Basic Statistics

G. Richards, 2016

Resources for this material include Ivezic Sections 1.2, 3.0, and 3.1, Karen' Leighly's Bayesian Statistics Lecture, and Jo Bovy's class, specifically Lecture 1.

Last time we worked through some examples of the kinds of things that we will be doing later in the course. But before we can do the fun stuff, we need to lay some statistical groundwork. Some of you may have encountered some of this material in Math 311.

Notation

First we need to go over some of the notation that the book uses.

$x$ is a scalar quantity, measured $N$ times

$x_i$ is a single measurement with $i=1,...,N$

$\{x_i\}$ refers to the set of all N measurements

We are generally trying to estimate $h(x)$, the true distribution from which the values of $x$ are drawn. We will refer to $h(x)$ as the probability density (distribution) function or the "pdf" and $h(x)dx$ is the propobability of a value lying between $x$ and $x+dx$.

While $h(x)$ is the "true" pdf (or population pdf). What we measure from the data is the empirical pdf, which is denoted $f(x)$. So, $f(x)$ is a model of $h(x)$. In principle, with infinite data $f(x) \rightarrow h(x)$, but in reality measurement errors keep this from being strictly true.

If we are attempting to guess a model for $h(x)$, then the process is parametric. With a model solution we can generate new data that should mimic what we measure.

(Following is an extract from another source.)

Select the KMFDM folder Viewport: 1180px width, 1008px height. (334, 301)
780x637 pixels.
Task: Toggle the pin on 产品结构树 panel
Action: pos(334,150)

If we are not attempting to guess a model, then the process is nonparametic. That is we are just trying to describe the data that we see in the most compact manner that we can, but we are not trying to produce mock data.

The histograms that we made last time are an example of a nonparametric method of describing data.

We could summarize the goal of this class an attempt to 1) estimate $f(x)$ from some real (possibly multi-dimensional) data set, 2) find a way to describe $f(x)$ and its uncertainty, 3) compare it to models of $h(x)$, and then 4) use the knowledge that we have gained in order to interpret new measurements.

Probability

The probability of $A$, $p(A)$, is the probability that some event will happen (say a coin toss), or if the process is continuous, the probability of $A$ falling in a certain range. (N.B., Technically these two things are different and sometimes are indicated by $P$ and $p$, but I'm ignoring that here.) $p(A)$ must be positive definite for all $A$ and the sum/integral of the pdf must be unity.

If we have two events, $A$ and $B$, the possible combinations are illustrated by the following figure:

$A \cup B$ is the union of sets $A$ and $B$.

$A \cap B$ is the intersection of sets $A$ and $B$.

The probability that either $A$ or $B$ will happen (which could include both) is the union, given by

$$p(A \cup B) = p(A) + p(B) - p(A \cap B)$$

The figure makes it clear why the last term is necessary. Since $A$ and $B$ overlap, we are double-counting the region where both $A$ and $B$ happen, so we have to subtract this out.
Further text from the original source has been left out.